Interviews were conducted by the first author (New Zealand European), who herself was visibly pregnant at the time and has the lived, embodied experience of fatness, which together added an insider aspect to the research. Interviews were structured around an interview guide but were conversational in style, most participants requiring little prompting to narrate their experiences. Participants were not directed to explore shame or other specific affective responses resulting from their experiences but rather were asked to talk more generally about their fertility and/or maternity care experiences as large or fat women, how those experiences made them feel, and how this shaped their practices, choices, preparations, and self-perceptions as expectant parents. Interviews were transcribed, names were replaced with pseudonyms, and other identifying details were removed. Prepared transcripts were analysed using affective-discursive practice, an analytical approach that attends to the enmeshment of discourse and affect in accounts produced by the meaning-making subject (Wetherell, McCreanor, McConville, Barnes, & Le Grice, 2015). Affective-discursive practice is concerned with identifying the patterned, regular, and ordered “entanglements” of affect and discourse evident in participant accounts, those dominant discursive and emotional routines that are “established, immediately familiar and orthodox procedures for emoting and making sense” in a particular context (Wetherell et al., 2015, p. 59). Affective-discursive analysts also ask what affective-discursive subject positions are constructed in relation to dominant affective-discursive practices and how these are taken up and negotiated as beings and doings in the process of subjectification (Whetherell, McCreanor, McConville, Barnes, & Le Grice, 2015, p. 62). Whilst the goal is to identify the presence of dominant affective-discursive practices and subject positions in research data, accounts produced by research participants are also acknowledged as never singular and total. Affective-discursive analysts are therefore also alert to resistances and multiple versions and variations in the subject's negotiation of the affective-discursive (Wetherell et al., 2015, p. 60).

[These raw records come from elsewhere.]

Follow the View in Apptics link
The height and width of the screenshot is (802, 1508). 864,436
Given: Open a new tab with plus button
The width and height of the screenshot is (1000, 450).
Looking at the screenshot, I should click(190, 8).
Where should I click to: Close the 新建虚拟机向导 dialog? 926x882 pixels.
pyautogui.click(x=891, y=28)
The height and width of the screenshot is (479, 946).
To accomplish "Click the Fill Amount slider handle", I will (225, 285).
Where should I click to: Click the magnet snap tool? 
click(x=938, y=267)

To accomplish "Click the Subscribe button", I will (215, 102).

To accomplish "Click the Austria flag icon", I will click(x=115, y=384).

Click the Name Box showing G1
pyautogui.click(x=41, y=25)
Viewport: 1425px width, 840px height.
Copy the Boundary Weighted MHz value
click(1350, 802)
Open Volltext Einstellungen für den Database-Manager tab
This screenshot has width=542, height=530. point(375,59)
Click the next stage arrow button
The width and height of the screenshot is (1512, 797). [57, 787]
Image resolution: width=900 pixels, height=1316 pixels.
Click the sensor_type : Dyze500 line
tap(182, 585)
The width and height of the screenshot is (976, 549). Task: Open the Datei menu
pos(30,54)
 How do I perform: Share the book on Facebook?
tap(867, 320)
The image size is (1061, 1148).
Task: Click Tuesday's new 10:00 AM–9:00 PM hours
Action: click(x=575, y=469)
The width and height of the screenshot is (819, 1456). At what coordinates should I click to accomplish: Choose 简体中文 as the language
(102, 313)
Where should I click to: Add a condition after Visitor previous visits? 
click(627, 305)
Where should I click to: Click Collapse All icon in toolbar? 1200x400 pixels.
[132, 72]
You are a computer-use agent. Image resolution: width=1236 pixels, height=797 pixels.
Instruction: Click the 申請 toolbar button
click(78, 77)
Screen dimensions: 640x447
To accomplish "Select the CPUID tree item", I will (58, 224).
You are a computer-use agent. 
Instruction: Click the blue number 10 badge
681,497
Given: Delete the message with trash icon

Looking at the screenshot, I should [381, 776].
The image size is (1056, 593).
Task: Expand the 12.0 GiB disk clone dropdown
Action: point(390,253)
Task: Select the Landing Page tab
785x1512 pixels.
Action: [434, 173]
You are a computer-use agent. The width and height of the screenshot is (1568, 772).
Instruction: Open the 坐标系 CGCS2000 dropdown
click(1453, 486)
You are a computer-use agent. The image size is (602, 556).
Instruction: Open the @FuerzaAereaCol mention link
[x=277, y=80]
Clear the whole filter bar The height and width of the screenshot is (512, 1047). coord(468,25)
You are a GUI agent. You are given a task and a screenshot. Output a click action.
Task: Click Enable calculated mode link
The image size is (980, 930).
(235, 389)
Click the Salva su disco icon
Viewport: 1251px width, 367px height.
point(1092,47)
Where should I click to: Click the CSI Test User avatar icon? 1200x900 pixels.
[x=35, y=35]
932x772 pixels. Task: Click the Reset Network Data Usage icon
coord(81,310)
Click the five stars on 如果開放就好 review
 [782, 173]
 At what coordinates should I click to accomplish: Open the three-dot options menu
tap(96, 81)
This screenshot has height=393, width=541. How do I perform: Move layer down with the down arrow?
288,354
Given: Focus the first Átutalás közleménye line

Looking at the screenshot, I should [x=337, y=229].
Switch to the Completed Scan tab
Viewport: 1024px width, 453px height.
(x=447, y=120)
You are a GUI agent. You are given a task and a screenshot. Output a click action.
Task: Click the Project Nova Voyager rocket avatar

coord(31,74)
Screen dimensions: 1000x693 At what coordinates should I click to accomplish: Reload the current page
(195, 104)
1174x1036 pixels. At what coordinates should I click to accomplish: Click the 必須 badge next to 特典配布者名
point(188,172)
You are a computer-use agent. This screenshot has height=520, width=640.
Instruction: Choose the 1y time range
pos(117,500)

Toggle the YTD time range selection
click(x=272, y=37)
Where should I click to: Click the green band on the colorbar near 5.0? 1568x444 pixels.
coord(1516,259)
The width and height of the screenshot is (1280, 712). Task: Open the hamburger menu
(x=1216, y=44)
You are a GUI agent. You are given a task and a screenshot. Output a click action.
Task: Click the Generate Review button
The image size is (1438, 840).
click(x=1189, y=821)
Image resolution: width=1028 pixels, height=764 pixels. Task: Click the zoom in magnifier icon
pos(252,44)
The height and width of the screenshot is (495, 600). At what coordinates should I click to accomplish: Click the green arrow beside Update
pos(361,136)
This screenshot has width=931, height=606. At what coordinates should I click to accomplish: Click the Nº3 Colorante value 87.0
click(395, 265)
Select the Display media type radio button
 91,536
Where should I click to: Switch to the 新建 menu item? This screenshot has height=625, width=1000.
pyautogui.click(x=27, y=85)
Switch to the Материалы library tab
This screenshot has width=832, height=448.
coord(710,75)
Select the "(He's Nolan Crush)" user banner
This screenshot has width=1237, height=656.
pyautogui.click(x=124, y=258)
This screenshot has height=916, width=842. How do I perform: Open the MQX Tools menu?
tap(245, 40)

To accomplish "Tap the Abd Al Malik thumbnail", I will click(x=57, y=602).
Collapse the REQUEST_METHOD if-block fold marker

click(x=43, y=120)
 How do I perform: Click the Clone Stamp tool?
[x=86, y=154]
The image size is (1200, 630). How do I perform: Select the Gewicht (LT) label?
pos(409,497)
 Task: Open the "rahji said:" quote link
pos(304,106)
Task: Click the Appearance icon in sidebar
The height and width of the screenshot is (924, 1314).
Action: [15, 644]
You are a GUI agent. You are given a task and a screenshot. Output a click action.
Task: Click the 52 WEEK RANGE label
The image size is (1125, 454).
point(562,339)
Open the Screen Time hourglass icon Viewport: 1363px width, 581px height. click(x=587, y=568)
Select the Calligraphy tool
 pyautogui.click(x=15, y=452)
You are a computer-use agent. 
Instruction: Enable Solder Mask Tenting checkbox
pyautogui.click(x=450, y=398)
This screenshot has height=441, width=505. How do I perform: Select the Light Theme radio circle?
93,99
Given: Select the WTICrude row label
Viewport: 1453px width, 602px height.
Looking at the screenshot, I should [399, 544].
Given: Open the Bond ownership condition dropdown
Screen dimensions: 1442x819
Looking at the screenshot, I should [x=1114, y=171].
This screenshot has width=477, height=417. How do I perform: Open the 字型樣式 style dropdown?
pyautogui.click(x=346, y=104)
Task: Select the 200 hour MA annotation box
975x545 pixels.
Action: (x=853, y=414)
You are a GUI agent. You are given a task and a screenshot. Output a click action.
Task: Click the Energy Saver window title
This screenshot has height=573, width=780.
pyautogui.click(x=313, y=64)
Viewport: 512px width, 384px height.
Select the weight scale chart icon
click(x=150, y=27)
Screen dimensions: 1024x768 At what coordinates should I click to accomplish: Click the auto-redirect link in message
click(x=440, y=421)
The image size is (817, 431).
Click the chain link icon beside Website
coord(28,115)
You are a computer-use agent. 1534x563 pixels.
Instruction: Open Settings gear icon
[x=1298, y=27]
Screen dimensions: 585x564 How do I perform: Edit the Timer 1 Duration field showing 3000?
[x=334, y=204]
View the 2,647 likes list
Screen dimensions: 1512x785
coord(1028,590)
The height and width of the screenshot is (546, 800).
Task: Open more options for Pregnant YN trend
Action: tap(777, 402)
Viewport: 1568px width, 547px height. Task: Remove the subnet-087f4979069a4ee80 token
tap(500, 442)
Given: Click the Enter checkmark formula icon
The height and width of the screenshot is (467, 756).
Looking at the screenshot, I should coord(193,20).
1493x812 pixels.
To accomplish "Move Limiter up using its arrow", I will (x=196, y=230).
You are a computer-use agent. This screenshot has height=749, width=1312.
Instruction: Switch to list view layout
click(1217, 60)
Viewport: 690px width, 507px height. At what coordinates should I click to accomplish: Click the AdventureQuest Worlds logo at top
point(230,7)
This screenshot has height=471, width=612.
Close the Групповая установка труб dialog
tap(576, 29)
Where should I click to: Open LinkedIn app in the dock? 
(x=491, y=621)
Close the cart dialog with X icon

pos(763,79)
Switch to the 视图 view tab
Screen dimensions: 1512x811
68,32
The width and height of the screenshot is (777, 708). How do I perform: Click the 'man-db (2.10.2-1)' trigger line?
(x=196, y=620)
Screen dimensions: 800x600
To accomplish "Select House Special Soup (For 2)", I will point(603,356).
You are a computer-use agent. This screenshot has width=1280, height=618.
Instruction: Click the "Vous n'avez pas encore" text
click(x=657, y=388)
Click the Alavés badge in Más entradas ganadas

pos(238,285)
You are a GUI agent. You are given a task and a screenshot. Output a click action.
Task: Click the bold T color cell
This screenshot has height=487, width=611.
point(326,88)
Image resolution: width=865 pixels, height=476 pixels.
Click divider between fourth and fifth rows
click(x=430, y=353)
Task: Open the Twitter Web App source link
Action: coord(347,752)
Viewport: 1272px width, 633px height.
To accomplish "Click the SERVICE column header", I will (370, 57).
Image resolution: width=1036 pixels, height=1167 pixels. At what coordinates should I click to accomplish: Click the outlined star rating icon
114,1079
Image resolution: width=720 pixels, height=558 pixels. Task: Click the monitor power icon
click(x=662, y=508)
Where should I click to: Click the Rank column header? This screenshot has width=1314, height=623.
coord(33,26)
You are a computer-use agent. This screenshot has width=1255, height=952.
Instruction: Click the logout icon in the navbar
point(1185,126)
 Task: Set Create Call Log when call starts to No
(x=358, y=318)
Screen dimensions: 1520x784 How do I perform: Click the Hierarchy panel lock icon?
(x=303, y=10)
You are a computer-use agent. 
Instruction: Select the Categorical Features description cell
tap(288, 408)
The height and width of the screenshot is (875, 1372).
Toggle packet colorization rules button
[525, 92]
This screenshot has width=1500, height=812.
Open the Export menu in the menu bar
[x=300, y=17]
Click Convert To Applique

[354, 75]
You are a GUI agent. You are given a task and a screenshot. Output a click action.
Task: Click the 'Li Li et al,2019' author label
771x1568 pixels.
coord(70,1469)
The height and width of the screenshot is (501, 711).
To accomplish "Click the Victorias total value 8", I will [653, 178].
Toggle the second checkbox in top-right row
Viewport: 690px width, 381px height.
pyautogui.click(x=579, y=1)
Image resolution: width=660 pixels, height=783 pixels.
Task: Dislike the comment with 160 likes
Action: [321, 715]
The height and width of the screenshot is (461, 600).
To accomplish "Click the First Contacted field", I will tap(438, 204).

Analysis of our participants' meaning-making identified shame as a dominant affective-discursive practice produced in response to the problematising medical discourses and practices surrounding the fat pregnant body. This is not because shame was always explicitly referenced by our participants to describe their affective experience. As Bryant and Garnham (2015, p. 72) have observed, shame often lacks a discursive framework for its articulation, particularly in a Western cultural context. This was true for our participants, who were more likely to articulate feelings of anxious worry for their babies, guilt, and poor self-regard. Rather, we base our identification of shame as a dominant affective-discursive practice in our participants' accounts on theoretical understandings of shame as the predominant affect produced when the subject is negatively evaluated in relation to social standards and norms of acceptability (Fullagar, 2003; Wong & Tsai, 2007). Extensive research has demonstrated how body norms are policed in health-care encounters through the negative evaluation of the fat body as pathological and burdensome, leading to shamed responses in fat patients (e.g. Farrell, 2011). We therefore take it as given that shamed responses are an “established, immediately familiar and orthodox procedure” for emoting and making sense when patients' fat bodies are persistently negatively evaluated (fat shamed) during health care, as was the case for our participants (Wetherell et al., 2015). Below we trace how shame operates as a dominant affective-discursive routine produced in response to fat shaming in fertility and maternity care, describing the affective-discursive maternal subject position constructed in relation to it, and how shame is taken up and negotiated in ways that contribute to the affective governance of “healthy pregnancy”.
Primed for shame
As Tomkins (in Berg & Staunæs, 2011) has argued, shame's power to take hold in constituting the subject is reliant on the investment, interest, and attachment of the person being shamed. This was certainly true for our participants, who described the care and preparation they had undertaken for their mostly planned pregnancies and their happiness, excitement, and anticipation when approaching pregnancy-related health-care services for the first time. As Stacey describes, “It was my first pregnancy and I was really excited about it, it was a planned thing and I couldn't wait to meet the midwife”. Feminist scholars have demonstrated how the splitting of pregnant embodiment from that of the foetus in the contemporary Western treatment of reproduction has led to the foetus being centred as the main subject of pregnancy (e.g. Lupton, 2012). In this dichotomous treatment of pregnancy, the pregnant person becomes responsibilised for the care and protection of the foetus within whilst her own material circumstances are disappeared (e.g. Lutpon, 2012). Our participants demonstrated their responsibilisation as mothers-to-be, describing the efforts they were undertaking to prepare their bodies for pregnancy. These actions included healthful eating, exercise, nutrient supplementation, and a range of other behaviours that are constructed as necessary for the achievement of a healthy pregnancy in the context of neoliberal mothering (Lupton, 2012). Participants viewed this preparation as a positive expression of their commitment to, and investment in, their pregnancies, indeed as acts of maternal care. As Lisa describes: “I knew that I was getting pregnant, you know I didn't smoke, I didn't drink, I lost weight, I was doing everything, I upped my exercise and I had all the supplements, you know, I was really healthy, I was feeling good”.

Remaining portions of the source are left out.